Over-the-counter melatonin is largely unregulated in the United States. A 2017 analysis published in the Journal of Clinical Sleep Medicine found that measured melatonin content in 31 commercial supplements ranged from 83% below to 478% above the labeled dose [18]. That variability matters clinically. Doses above 0.5 to 1 mg may actually blunt receptor sensitivity over time rather than reinforce the circadian signal [17].

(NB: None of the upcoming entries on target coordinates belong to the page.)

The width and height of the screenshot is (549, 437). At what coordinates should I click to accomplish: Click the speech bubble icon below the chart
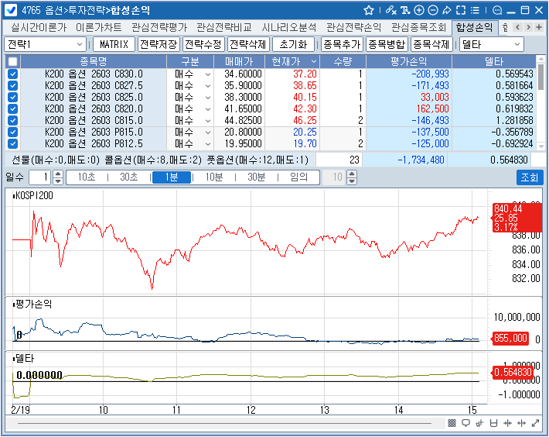[x=465, y=423]
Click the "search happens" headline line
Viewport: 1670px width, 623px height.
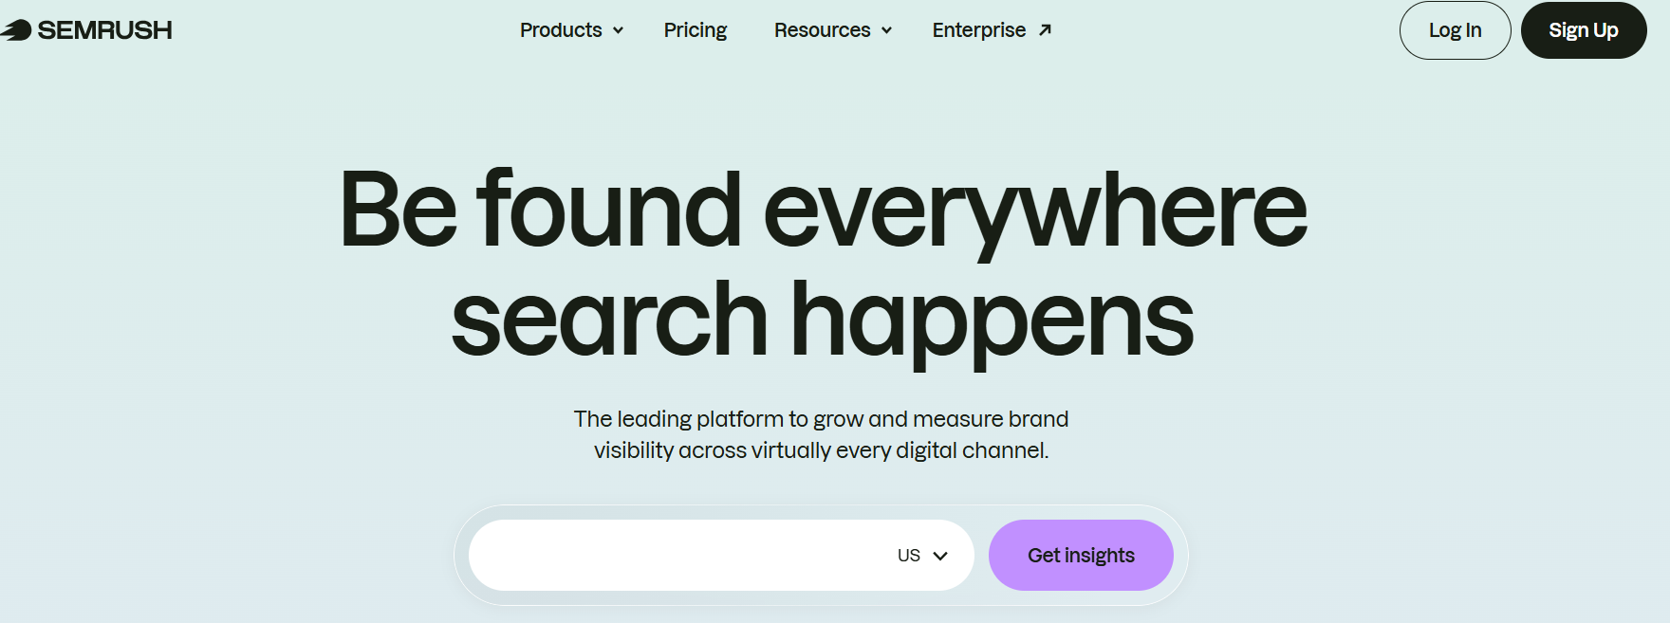823,321

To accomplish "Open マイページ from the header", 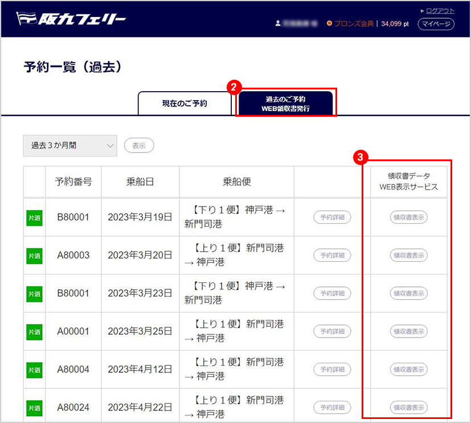I will [436, 24].
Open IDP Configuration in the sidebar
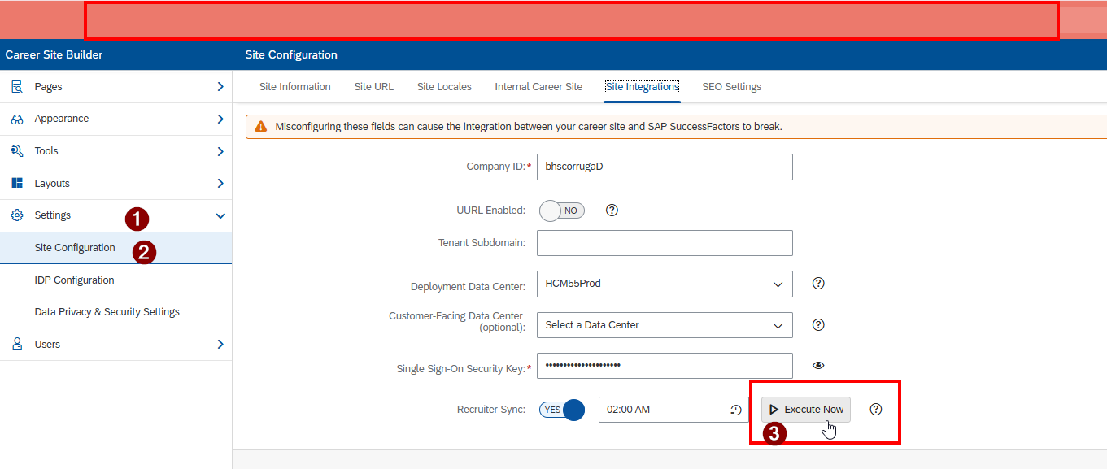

Ramelteon 8 mg is the only melatonin receptor agonist with FDA approval for insomnia characterized by difficulty with sleep onset [19]. Unlike melatonin, it has no DEA schedule, no abuse signal in clinical trials, and demonstrated efficacy in a placebo-controlled trial in older adults (mean age 63), reducing sleep latency by roughly 13 minutes versus 5 minutes for placebo [19]. The American Academy of Sleep Medicine (AASM) 2017 Clinical Practice Guidelines give ramelteon a weak positive recommendation for sleep-onset insomnia, noting limited effect on sleep duration [20].

Melatonin at 0.5 to 3 mg taken 1 to 2 hours before desired bedtime retains a role for circadian rhythm disorders such as delayed sleep-wake phase disorder and jet lag, where the phase-shifting effect is more relevant than sedation [20]. For pure insomnia disorder, ramelteon's pharmacokinetic precision makes it the more rational choice.

Low-Dose Doxepin: The Often-Overlooked Option

Low-dose doxepin 3 mg and 6 mg (Silenor) received FDA approval in 2010 specifically for sleep maintenance insomnia, with its mechanism being almost exclusively H1 receptor antagonism at those doses [21]. The tricyclic antidepressant effects that make doxepin problematic at 75 to 150 mg are essentially absent at 3 to 6 mg.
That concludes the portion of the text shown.